In recent years, it has become even more commonplace, which makes sense given the increased priority on amassing a star-studded bullpen and fewer innings being allocated to the starting rotation. Tampa Bay Rays closer Alex Colome, who led baseball with 47 saves last season, was a starter throughout his minor league career and started nineteen games at the MLB level before becoming a full-time reliever in 2016. Roberto Osuna, who accumulated 39 saves with the Toronto Blue Jays, made zero relief appearances as a minor leaguer from 2012 through 2014 before entering Toronto’s bullpen starting in 2015.
The upper reaches of elite MLB closers are filled with former starting pitchers. Aroldis Chapman was an acclaimed starter in the Cuban National Series, but after he struggled as a AAA starter, the Cincinnati Reds converted him to reliever and never looked back. Following two consecutive sub-replacement level seasons in 2010 and 2011 while used primarily as a starter, Andrew Miller went to the bullpen full-time and became a resounding success, including when given extended outings in the 2016 postseason for the Cleveland Indians. Wade Davis, who signed a $52 million contract in an off-season characterized by free agents getting relative peanuts, started the first 64 games of his MLB career with the Tampa Bay Rays before being moved to the bullpen...and then when the Kansas City Royals acquired him, they tried him again in the rotation, for 24 games in 2013 before he turned into a dominant reliever.
Even keeping things local, the all-time saves leader for the St.

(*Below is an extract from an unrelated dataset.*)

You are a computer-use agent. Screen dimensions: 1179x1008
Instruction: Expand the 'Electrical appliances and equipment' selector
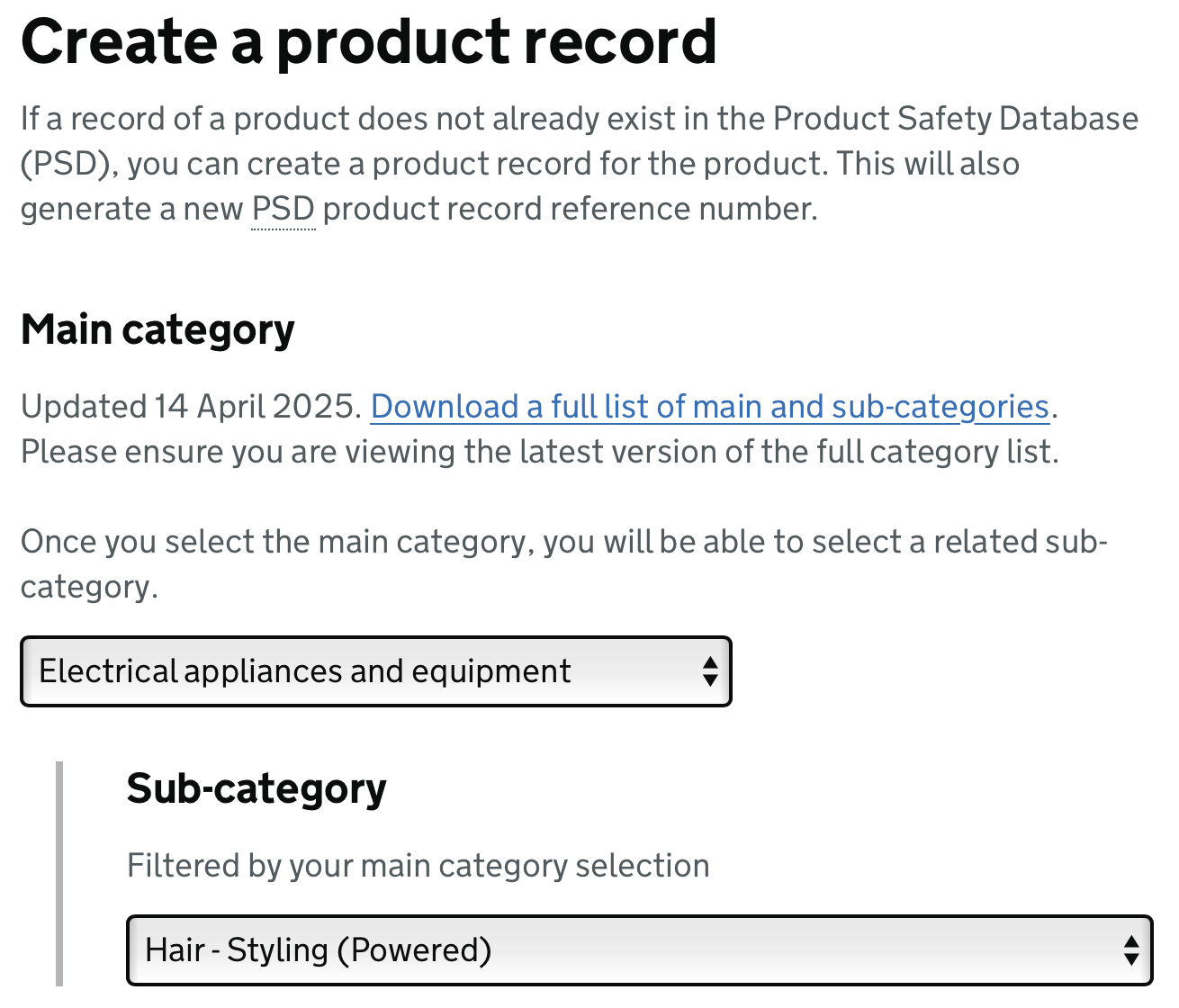pos(375,671)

Louis Cardinals, Jason Isringhausen, began his career as a New York Mets starting pitcher. Hyper-successful 2010s reliever Trevor Rosenthal was a starter in the minors before coming up to the MLB bullpen in 2012 and never leaving. Of the eight relievers currently atop the Cardinals’ depth chart (Mayers isn’t among them), three began their MLB careers as starting pitchers (Tyler Lyons, Brett Cecil, Bud Norris), and a fourth (Matt Bowman) was a starter throughout the minors.
Mike Mayers’s path to the big-league bullpen, while not assured, is hardly an uncommon one. Not everybody turns into Wade Davis, but enough do that the dream of Mike Mayers: Relief Ace is closer to optimistic goal than it is to utter delusion. While there are many outrageous dreams one can have about the 2018 St. Louis Cardinals, a failed starter becoming a strong reliever isn’t one of them.